In May 2014, Strategy Analytics published a report revealing that China would become the world’s leader in the mobile market. Indeed, the market research company based its conclusion on the prediction that the demand for 4G smartphones would be more than three times higher in China than in the United States. Approximately $83 billion are expected to be generated from corresponding mobile sales in China, compared to $60 billion in the United States.
What Is Driving China’s Demand for Smartphones?
One major cause has been identified: the increase of the information transfer speed. As you might know, 4G smartphones allow users to transfer data faster than 3Gs. To take advantage of this new feature, Chinese cellphone users are shifting to 4G smartphones, which in turn is boosting China’s place on the global mobile market.
But when it comes to profitability, the United States still leads the mobile market. Looking at the research data from Strategy Analytics, one can see that the average selling price of 4G smartphones is considerably higher in the United States than in China. But this can be imputed to the fact that American phone carriers offer a lot more subsidies.

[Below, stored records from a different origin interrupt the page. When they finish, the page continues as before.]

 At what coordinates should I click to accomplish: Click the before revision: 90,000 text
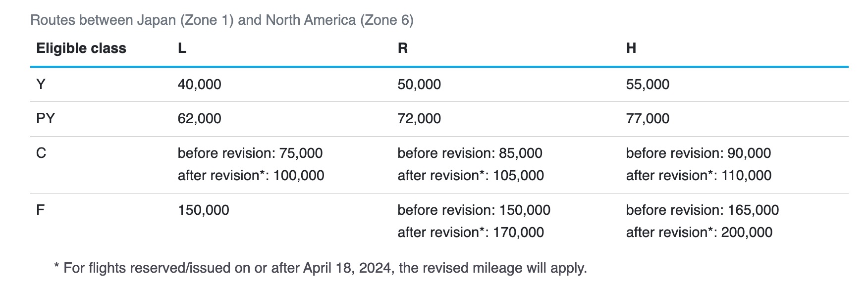point(698,153)
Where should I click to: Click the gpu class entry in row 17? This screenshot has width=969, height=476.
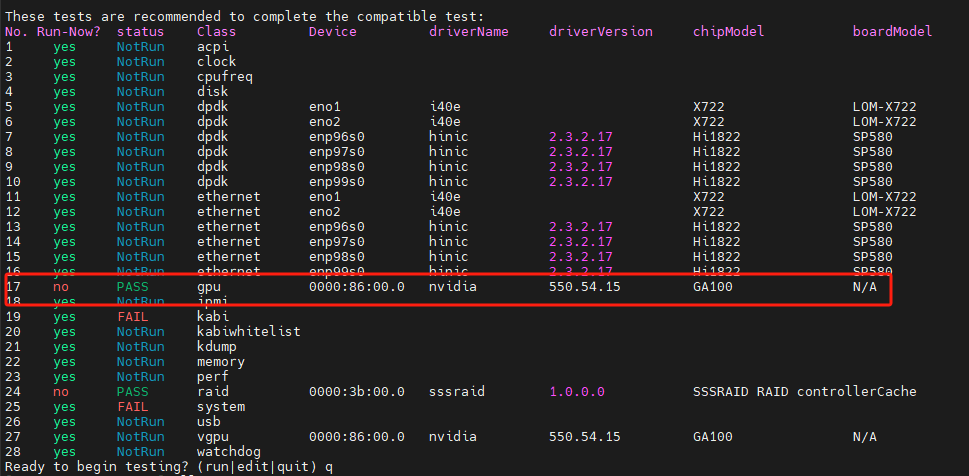(208, 286)
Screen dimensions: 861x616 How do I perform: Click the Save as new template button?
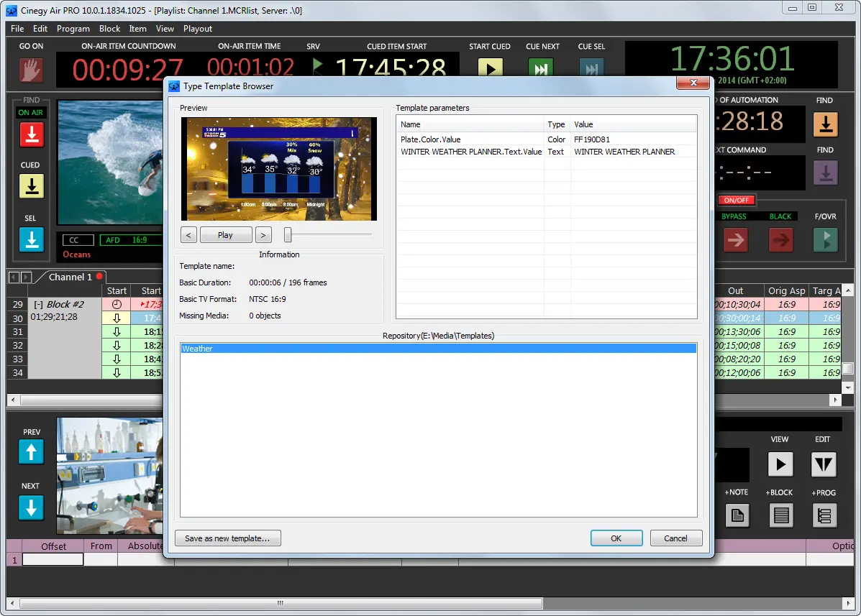click(x=227, y=538)
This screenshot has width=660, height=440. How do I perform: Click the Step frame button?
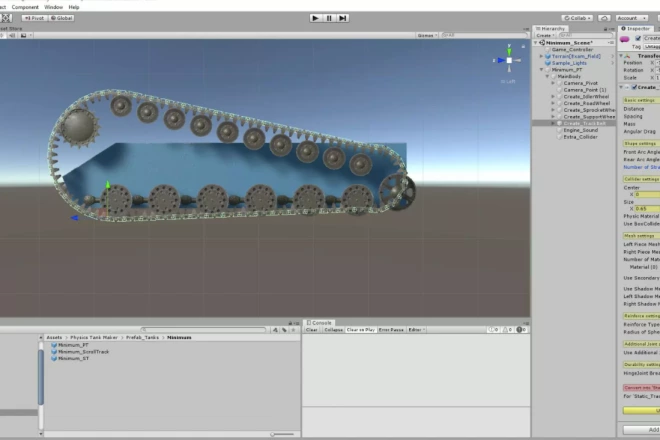342,18
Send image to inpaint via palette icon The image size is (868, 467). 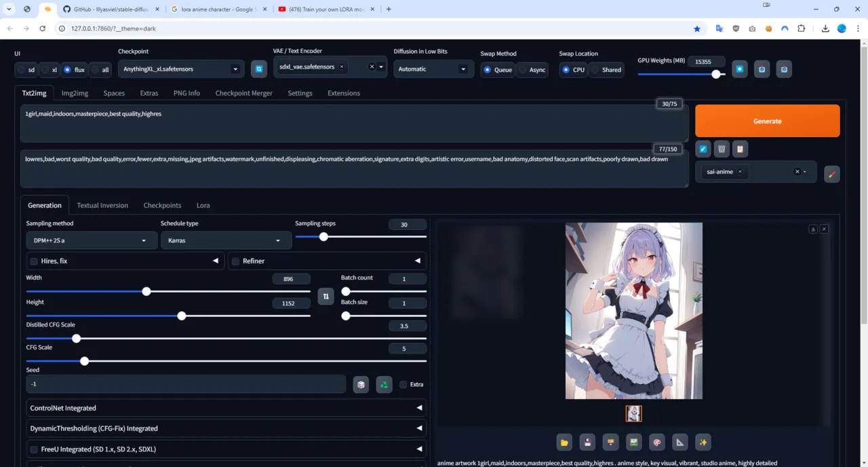pos(656,443)
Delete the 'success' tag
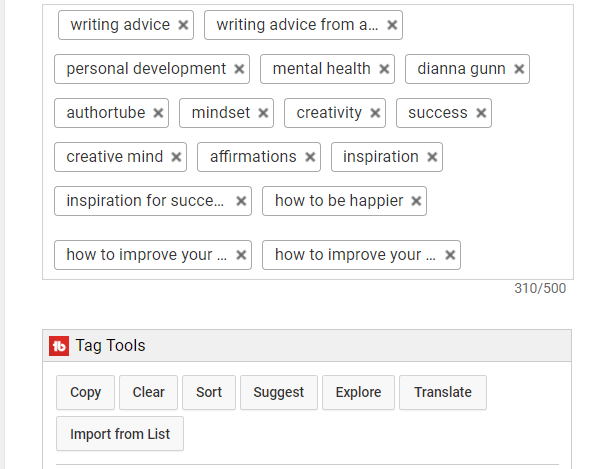Screen dimensions: 595x469 481,113
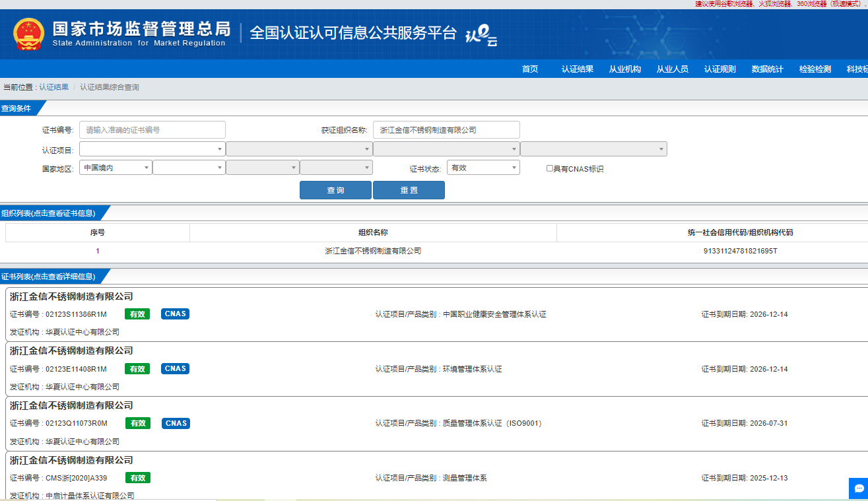Open the 认证结果 navigation menu
Screen dimensions: 868x501
click(577, 69)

Will China Keep Its Crown?
That China could potentially become the world’s largest mobile market certainly deserves to be headlined, but there’s another question worth asking: how long will it hold its crown? A report from Quartz indicates that there now are fewer Chinese consumers buying smartphones. The report was conducted over the course of a year, from May 2013 to April 2014. Considering how high the demand for 4G smartphones has been, it seems safe to assume that a decrease in the growth of mobile phone users in China will negatively affect the number of mobile units sold.
China is set to become the first country to beat the United States in the global mobile market. Although there are reports stating that China’s leading position won’t last, it remains an achievement and reminds us that nothing is meant to be permanent in the ultra-competitive world of global commerce.